- TASK SET
1) List every variable name assigned a value in the Python script of the article on virtual hardware JPEG encoding.
2) Pick up the article on virtual hardware JPEG encoding where it stops, and write its next paragraph.

- TEXT PROVIDED
— Begin —
Virtual Hardware JPEG encoding

For a while I had been messing with various DSP architectures while playing with FPGA technology. So far both worlds were kinda separated in its own sandbox, the FPGA got to do really stupid interfacing and simple transforms while the DSP was doing the real complex encoding.
Now it’s time for a leap: Why not move some often used DSP primitives smoothly into the FPGA?
What kept me from doing it, were the tools. Most time is actually not burned on the concept or implementation, but on the debugging. Since the tools helping to debug would cost a fortune, it was just more economic to put a powerful chip next to the FPGA, even if it would have had the resources to run a decent number of soft cores in parallel.
Well, turns out somehow that in the development process of the past years, own tools can do. The ghdl extensions described here, allow to verify processing chains with real data just by replacing a hard VHDL FIFO module for data input by its virtual counterpart. This VirtualFIFO just runs in the simulation and can be fed from outside (via network) with data.

One good example of a complex processing chain is a JPEG encoder, which is typically implemented in software, i.e. as a serial procedure running on a CPU. If you’d want to migrate parts of the encoding such as the computationally expensive DCT into real parallel working hardware, the classical way could be to produce some number of offline data sets to run through the testbench (simulation) to verify the correct behaviour of your design.
But you could also just loop in the simulation into your software, in the sense of a “Software in the Loop” co-simulation.

Hacking the JPEG encoder

So, to replace the DCT of a JPEG routine using our DCT hardware simulation, we have to loop in some piece of code that implements our virtual DCT. We call it “remote DCT”, because the simulation could run on another machine. To speak to the remote DCT, we use the VirtualFIFO, which has a netpp interface, meaning, it can be accessed from the network.

The following python script demonstrates, how the remote DCT is accessed:

import netpp
d = netpp.connect("TCP:localhost")

r = d.sync()
buf = r.Fifo.Buffer
b = get_next_buffer()  # Example function returning a buffer
buf.set(b) # Send buffer b
rb = buf.get() # Get return buffer

The C version of this looks a bit more complicated, but basically makes API calls to netpp to transfer the data and wait for the return. This is simply the concept of swapping out local functions against remote procedure calls that are answered by the VHDL simulation.
— End —
- DATASET RECORDS
— Begin —
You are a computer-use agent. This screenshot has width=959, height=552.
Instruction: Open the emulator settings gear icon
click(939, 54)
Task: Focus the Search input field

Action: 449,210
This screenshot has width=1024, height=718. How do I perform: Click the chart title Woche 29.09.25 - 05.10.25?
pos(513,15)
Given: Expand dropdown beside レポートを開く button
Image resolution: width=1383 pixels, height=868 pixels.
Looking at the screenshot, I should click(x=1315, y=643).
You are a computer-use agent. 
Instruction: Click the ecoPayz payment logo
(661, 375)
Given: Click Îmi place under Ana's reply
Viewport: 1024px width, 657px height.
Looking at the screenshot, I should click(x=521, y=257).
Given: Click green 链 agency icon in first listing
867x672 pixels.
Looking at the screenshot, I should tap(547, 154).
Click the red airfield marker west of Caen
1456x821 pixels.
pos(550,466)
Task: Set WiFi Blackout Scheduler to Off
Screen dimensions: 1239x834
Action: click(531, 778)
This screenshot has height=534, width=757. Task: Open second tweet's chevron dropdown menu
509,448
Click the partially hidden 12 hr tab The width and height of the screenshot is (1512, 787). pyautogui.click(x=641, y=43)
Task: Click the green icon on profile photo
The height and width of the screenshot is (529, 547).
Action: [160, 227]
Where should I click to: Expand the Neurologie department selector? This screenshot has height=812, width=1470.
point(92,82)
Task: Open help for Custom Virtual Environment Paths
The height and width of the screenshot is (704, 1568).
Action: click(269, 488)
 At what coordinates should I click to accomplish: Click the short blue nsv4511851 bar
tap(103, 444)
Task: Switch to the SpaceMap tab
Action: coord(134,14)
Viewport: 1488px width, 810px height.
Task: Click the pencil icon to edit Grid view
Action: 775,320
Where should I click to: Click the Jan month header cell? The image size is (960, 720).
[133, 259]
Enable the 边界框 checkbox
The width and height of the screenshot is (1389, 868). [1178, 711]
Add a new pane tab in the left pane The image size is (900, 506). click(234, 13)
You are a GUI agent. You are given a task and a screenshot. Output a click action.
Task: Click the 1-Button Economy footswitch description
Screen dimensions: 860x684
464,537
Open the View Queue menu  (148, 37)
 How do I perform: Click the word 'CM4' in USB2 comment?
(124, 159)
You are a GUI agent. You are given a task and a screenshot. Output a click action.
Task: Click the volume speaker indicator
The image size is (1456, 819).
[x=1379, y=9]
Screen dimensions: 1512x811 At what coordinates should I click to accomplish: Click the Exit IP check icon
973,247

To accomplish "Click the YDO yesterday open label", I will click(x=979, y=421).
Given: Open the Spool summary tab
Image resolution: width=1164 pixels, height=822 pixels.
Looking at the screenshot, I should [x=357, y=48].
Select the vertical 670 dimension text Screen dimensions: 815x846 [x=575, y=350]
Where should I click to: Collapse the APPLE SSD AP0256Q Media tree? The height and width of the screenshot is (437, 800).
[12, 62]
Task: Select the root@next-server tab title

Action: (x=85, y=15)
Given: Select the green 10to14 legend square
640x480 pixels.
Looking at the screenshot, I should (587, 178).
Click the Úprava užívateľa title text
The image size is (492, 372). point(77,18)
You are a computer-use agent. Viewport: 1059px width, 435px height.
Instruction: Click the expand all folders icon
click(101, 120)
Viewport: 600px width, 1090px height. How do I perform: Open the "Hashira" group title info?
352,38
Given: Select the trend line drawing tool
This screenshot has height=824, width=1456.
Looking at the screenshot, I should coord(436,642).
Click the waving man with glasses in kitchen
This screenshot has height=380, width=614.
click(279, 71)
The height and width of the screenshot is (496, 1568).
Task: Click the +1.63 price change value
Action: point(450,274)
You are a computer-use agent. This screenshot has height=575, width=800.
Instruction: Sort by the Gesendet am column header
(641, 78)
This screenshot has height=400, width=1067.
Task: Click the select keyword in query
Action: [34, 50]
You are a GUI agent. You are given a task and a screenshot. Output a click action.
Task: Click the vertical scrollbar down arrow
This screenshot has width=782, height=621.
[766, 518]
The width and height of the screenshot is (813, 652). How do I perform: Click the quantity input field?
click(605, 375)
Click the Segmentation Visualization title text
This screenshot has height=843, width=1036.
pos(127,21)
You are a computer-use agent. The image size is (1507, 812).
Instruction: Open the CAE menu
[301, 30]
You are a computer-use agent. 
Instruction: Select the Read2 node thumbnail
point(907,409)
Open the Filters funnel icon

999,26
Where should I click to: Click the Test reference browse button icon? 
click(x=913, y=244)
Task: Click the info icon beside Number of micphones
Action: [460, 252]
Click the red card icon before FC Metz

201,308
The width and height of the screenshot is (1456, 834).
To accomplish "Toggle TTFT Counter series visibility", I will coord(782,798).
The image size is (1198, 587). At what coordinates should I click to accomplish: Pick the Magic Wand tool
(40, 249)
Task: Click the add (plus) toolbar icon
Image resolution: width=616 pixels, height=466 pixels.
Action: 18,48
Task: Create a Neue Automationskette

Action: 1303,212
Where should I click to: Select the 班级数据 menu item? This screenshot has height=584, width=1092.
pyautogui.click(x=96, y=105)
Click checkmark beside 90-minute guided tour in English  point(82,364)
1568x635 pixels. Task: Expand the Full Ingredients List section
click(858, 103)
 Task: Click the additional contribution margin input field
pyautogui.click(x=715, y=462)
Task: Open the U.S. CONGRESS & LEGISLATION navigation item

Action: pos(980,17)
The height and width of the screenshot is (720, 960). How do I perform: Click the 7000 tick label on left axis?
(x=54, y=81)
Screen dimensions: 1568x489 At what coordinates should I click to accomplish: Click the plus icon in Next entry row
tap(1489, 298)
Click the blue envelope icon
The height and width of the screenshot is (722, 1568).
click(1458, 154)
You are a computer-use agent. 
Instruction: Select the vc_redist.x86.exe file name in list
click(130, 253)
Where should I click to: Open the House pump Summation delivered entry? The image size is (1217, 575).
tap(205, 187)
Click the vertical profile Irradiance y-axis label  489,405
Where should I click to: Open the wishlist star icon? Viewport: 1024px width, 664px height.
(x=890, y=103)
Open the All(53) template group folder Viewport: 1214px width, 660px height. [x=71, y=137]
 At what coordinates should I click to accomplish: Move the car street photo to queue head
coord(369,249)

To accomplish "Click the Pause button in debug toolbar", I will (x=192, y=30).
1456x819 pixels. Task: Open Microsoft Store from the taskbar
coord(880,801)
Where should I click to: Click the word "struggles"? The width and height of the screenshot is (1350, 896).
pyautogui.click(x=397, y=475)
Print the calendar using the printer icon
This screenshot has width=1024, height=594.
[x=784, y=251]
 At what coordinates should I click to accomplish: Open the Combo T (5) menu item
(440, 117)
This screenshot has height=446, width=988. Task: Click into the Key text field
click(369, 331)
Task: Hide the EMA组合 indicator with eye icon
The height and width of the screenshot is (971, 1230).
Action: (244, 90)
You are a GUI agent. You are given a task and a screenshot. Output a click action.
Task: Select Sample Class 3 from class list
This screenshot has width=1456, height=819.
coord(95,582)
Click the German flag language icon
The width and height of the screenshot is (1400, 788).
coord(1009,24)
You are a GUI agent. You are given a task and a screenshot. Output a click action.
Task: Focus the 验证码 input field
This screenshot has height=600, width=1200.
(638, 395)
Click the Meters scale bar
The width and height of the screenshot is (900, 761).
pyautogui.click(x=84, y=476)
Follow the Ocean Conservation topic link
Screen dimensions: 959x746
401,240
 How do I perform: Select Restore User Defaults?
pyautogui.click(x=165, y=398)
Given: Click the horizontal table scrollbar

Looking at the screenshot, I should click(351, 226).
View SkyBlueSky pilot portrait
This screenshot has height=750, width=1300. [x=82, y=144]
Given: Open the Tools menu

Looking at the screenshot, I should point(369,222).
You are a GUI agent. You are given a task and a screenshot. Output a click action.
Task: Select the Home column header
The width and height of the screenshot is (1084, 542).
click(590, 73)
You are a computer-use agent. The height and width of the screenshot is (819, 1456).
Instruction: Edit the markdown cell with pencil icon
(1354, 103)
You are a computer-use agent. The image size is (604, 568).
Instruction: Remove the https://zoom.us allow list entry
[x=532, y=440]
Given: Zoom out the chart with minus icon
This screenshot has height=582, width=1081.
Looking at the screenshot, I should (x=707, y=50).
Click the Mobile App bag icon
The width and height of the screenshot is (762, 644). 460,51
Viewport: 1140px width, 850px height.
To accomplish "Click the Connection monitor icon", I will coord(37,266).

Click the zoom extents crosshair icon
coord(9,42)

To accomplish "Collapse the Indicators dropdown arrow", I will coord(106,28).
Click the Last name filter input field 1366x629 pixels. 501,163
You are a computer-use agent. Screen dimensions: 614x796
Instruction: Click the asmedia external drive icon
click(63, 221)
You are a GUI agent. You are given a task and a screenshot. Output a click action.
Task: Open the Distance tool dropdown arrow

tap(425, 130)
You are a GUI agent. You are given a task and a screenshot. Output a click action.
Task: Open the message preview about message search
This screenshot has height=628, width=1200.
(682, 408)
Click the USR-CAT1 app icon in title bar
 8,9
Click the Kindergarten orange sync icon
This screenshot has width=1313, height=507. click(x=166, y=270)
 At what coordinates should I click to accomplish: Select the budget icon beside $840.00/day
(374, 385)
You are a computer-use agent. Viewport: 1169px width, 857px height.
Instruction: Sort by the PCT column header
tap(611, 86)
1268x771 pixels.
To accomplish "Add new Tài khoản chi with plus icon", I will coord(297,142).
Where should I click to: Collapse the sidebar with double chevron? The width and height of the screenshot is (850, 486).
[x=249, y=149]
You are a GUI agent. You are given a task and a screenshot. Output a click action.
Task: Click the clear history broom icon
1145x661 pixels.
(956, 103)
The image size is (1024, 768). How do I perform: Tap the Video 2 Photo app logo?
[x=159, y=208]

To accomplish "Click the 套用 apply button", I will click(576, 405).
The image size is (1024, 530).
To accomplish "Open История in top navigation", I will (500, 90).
— End —
- RESPONSES FOR EACH TASK
1) d, r, buf, b, rb

2)
This way, we run our JPEG encoder with a black and white test PNG shown below:

Since the DCT is running in a hardware simulation and not in software, it is very slow. It can take minutes, to encode an image. However, what we can get from this simulation, is a cycle accurate waveform of things that are happening under the hood.

After many hours of debugging and fixing some data flow issues, our virtual hardware does what it should.

And this is the encoded result. By swapping out the remoteDCT routine again by the built in routine, we get a reference image which we can subtract from the virtually hardware encoded image. If the result is all zeros, we know that both methods produce identical results.

Synthesis

Now the interesting part: How much hardware resources are allocated? See the synthesis results output below (This is for a Xilinx Spartan3E 250).

Typically, the timing results from synthesis can’t be trusted, when place & route has completed and fitted other logic as well, the maximum clock will significantly decrease. Since this design is using up all DSP slices on this FPGA, we’ll only see this as an intermediate station and move on to more gates and DSP power.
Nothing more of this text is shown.